The simple answer is it makes us feel good. We like the unconditional love. Whether you're having a bad day or a good day, dogs and cats love you just the same.

Also, taking care of animals gives us a sense of purpose. Your pet depends on you, and you depend on them. According to the CDC literature shows bonds between people and pets result in a range of benefits, including:

- decreased blood pressure

- decreased cholesterol levels

- decreased triglyceride levels

- decreased feelings of loneliness

- increased opportunities for exercise and outdoor activities

- increased opportunities for socialization

Here's the secret ingredient to all the upsides: oxytocin. Oxytocin, which is produced in the brain’s hypothalamus, is the "cuddle" or "love" hormone, a natural "feel good" chemical. It is released when we connect intimately, like snuggling. That rush of oxytocin enhances the sense of connection.

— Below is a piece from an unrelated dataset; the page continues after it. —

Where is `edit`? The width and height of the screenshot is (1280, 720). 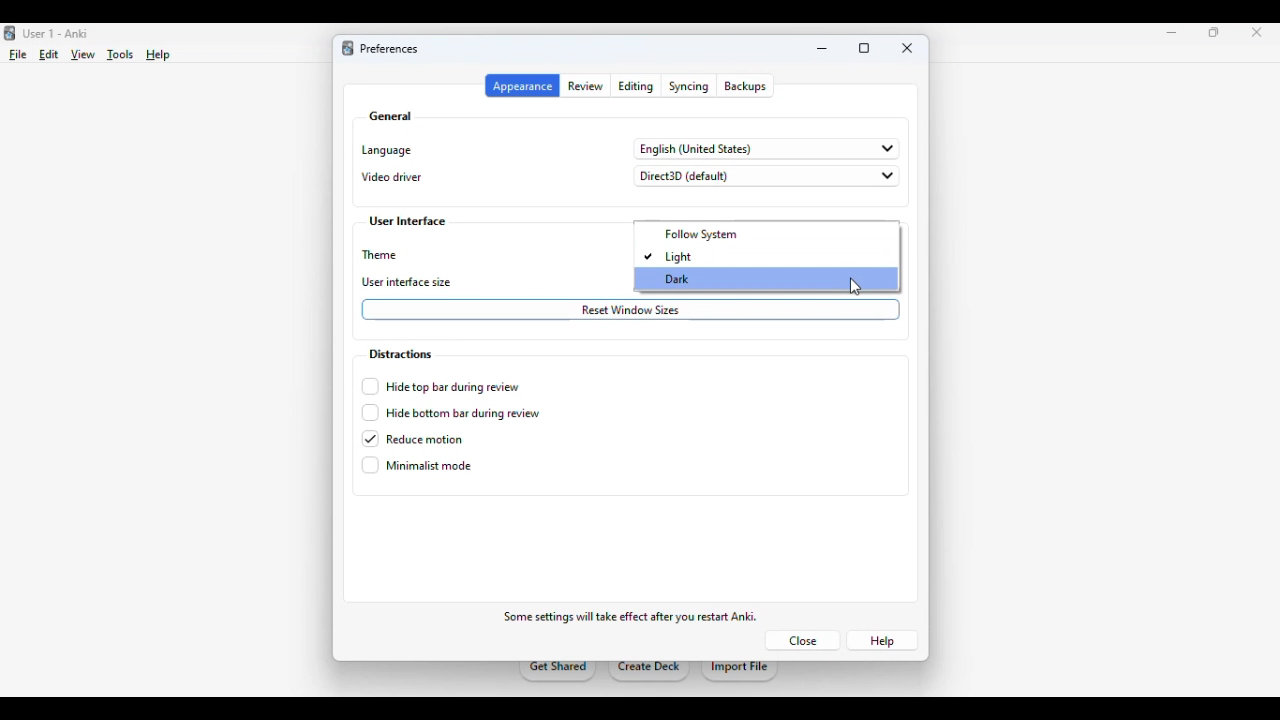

Even looking at each other can trigger the hormone. In one study at Duke University in Durham, North Carolina dogs experienced a 130 percent rise in oxytocin levels, and owners a 300 percent increase. The longer they looked into each other's eyes, the higher the oxytocin release.

Scientists say this suggests human-dog interactions spark the same type of feedback loop that occurs between mothers and infants. That being the case, it's not surprising that we feel so close to our dogs and our dogs feel so close to us. It's a bond fueled by oxytocin. It's the same bonding hormone that is prevalent  between children and their parents, and between spouses.

Of course, the human-dog relationship rarely stops at gazing. Add in some petting and tail-wagging and the mutual response grows stronger. The oxytocin can be elevated by a single meeting with a dog, but longer-lasting relationships with frequent gazing and belly rubs and scratching behind the ears intensify the bond.

Any pet owner can tell you the love is real. Now we have the science to back it up.